The-Beach-Boys-Pet-SoundsAu delà d’une pochette trompeuse, à l’évocation infantile, il y a en arrière-plan, toute la triste beauté du désenchantement qui est exprimée avec une humilité désarmante dans un format de 36 minutes. Ce qui est marquant lorsqu’on découvre Pet Sounds, c’est une série de compositions introspectives, étendards d’une nouvelle ère, celle d’un désenchantement que le psychédélisme détournera par son attirail bariolé. En parallèle, l’album Forever Changes de Love (Arthur Lee) a perpétué cette voie en s’éloignant des artifices sonores utilisés dans la plupart des studios.

Les garçons de la plage se sont réfugiés en studio, entourés de musiciens chevronnés (Hal Blaine, Carol Kaye), histoire de peaufiner chaque détail, Brian Wilson semble justement être en proie à une exigence maladive, incorporant toutes sortes d’instruments tels que thérémine, clavecins, guitares slack-key, grelots et kazoo.
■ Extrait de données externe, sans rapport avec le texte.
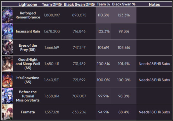Image resolution: width=173 pixels, height=121 pixels.
Task: Click the Incessant Rain 102.3% team cell
Action: (x=103, y=31)
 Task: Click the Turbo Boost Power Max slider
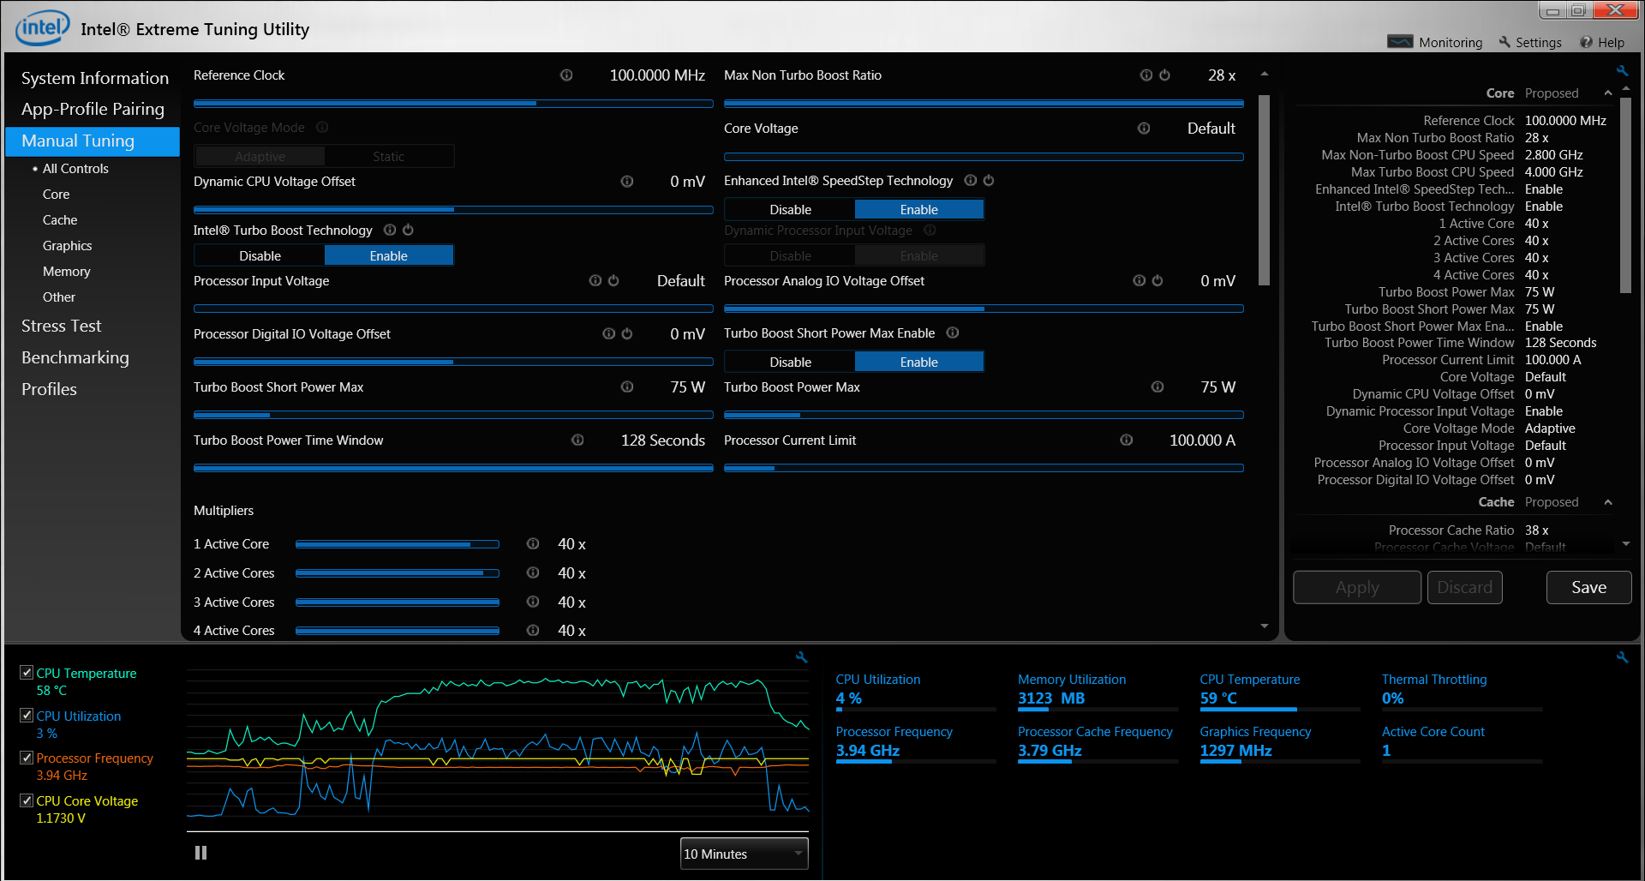(984, 415)
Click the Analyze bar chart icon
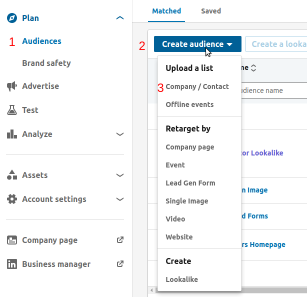 click(x=12, y=135)
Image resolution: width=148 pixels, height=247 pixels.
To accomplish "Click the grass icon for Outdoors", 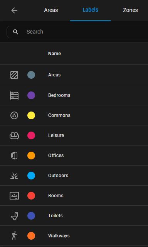I will click(14, 176).
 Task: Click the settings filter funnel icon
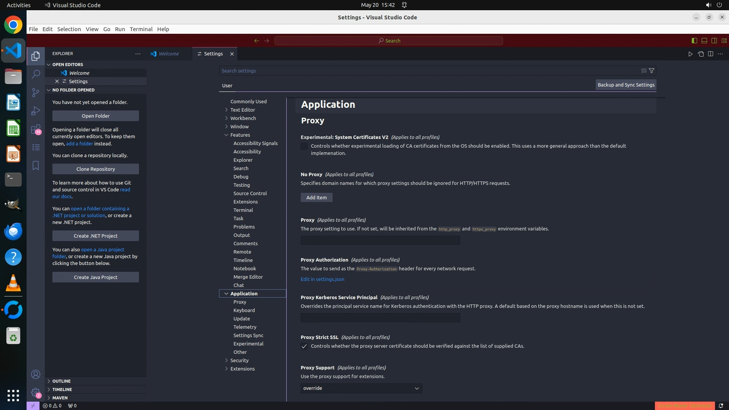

Secondé par le concepteur sonore Tony Asher, Brian propose aux membres du groupe de retour d’une tournée, une ébauche en monophonie, à la manière de Phil Spector. Ce projet est loin de faire l’unanimité.
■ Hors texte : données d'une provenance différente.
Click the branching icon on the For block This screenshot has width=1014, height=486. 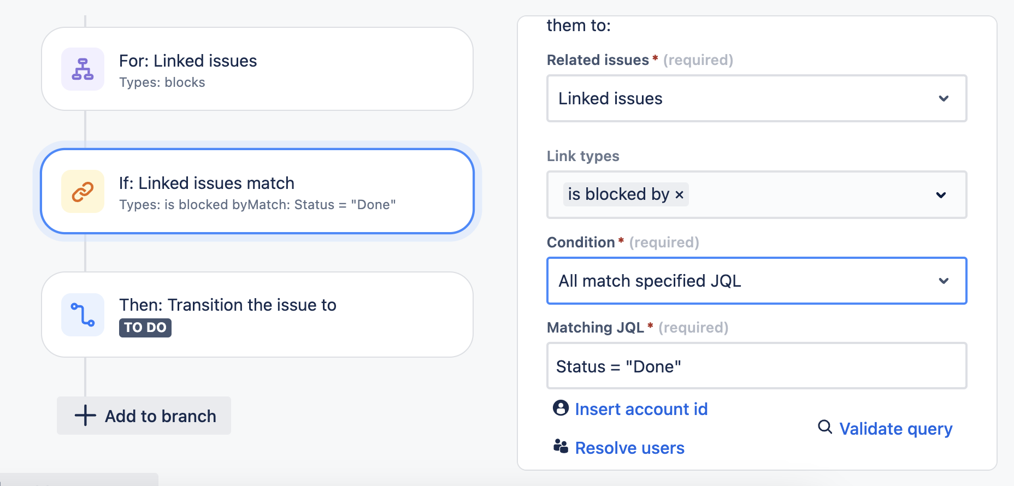[x=82, y=69]
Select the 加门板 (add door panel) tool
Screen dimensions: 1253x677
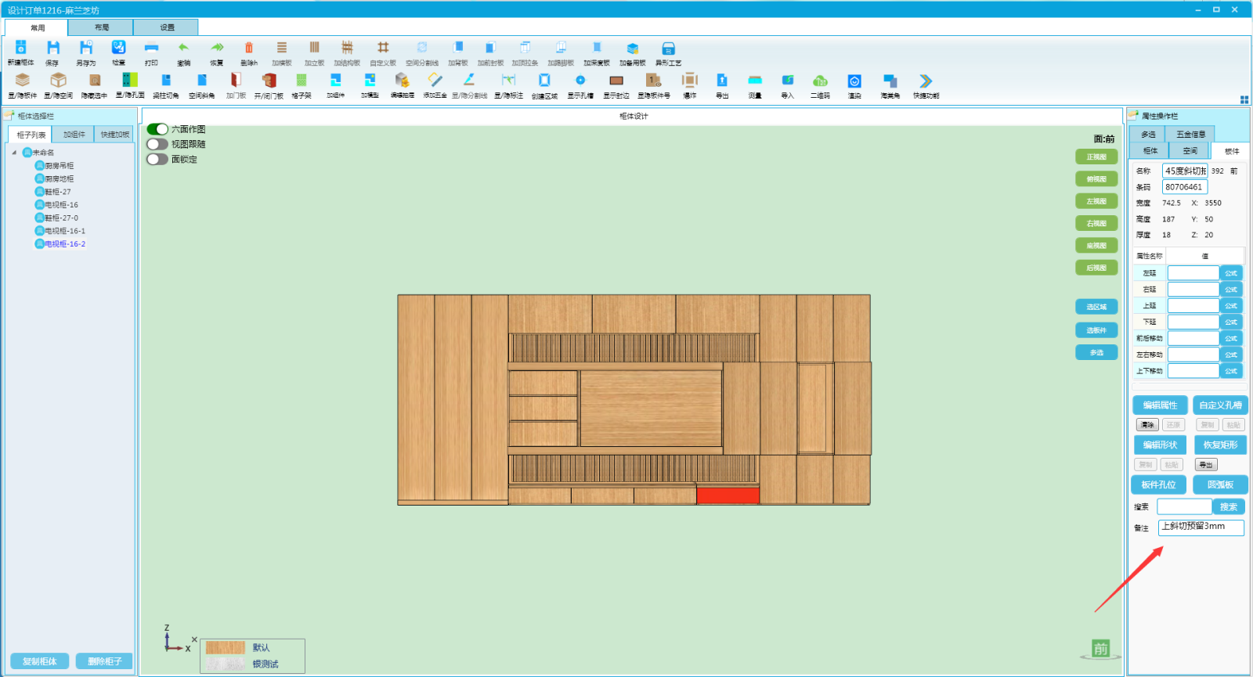click(x=236, y=81)
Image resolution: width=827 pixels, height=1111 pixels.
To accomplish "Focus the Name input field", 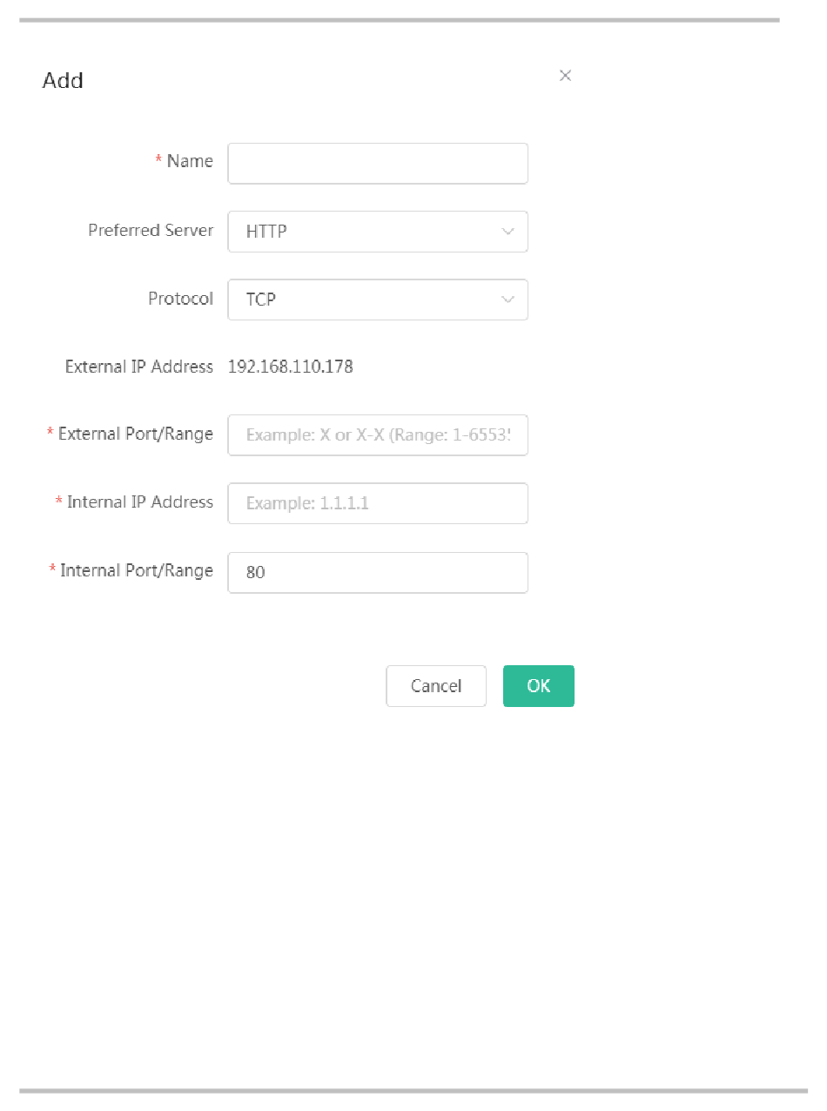I will pyautogui.click(x=378, y=164).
The-Beach-Boys-Pet-Sounds versoJustement, à sa parution, le disque n’est pas accueilli à sa juste valeur. Pire encore, il se vend bien en dessous des 500.000 exemplaires des précédents enregistrements du groupe. Même Capitol ne s’investit que très peu dans la promotion du premier single, Good Vibrations. Etonnamment, Sloop John B atteint la troisième place dans les charts au printemps 1966. Le titre est à l’origine une chanson folklorique des Antilles qui a déjà été enregistrée par le Kingston Trio, par Johnny Cash et par Dick Dale. Le passage « I wanna go home » convient parfaitement au besoin de Brian Wilson, celui de s’enfermer et de ne plus sortir de son studio : premiers signes extérieurs de détresse, qui se manifesteront de manière plus explicite avec son concept-album avorté, Smile

Quel est l’impact de cet album, vu de notre présent ? Il faut l’interpréter comme un compagnon de l’existence, dont les thématiques que sont la solitude, le désespoir, tournent toutes autour de l’enfance poussée dans ses retranchements. Si les textes écrits avec Tony Asher ne sont pas vraiment autobiographiques, Caroline, No avait été cependant composé par Brian en solo, bien avant que naisse l’idée de créer cet album. Pour l’anecdote, la virgule dans le titre, est une forme de repoussoir de l’angoisse d’un compositeur qui se projetait dans les royaumes fantaisistes et oniriques d’un petit garçon. Justement, Pet Sounds se conclut par un train solitaire et des bruits d’animaux…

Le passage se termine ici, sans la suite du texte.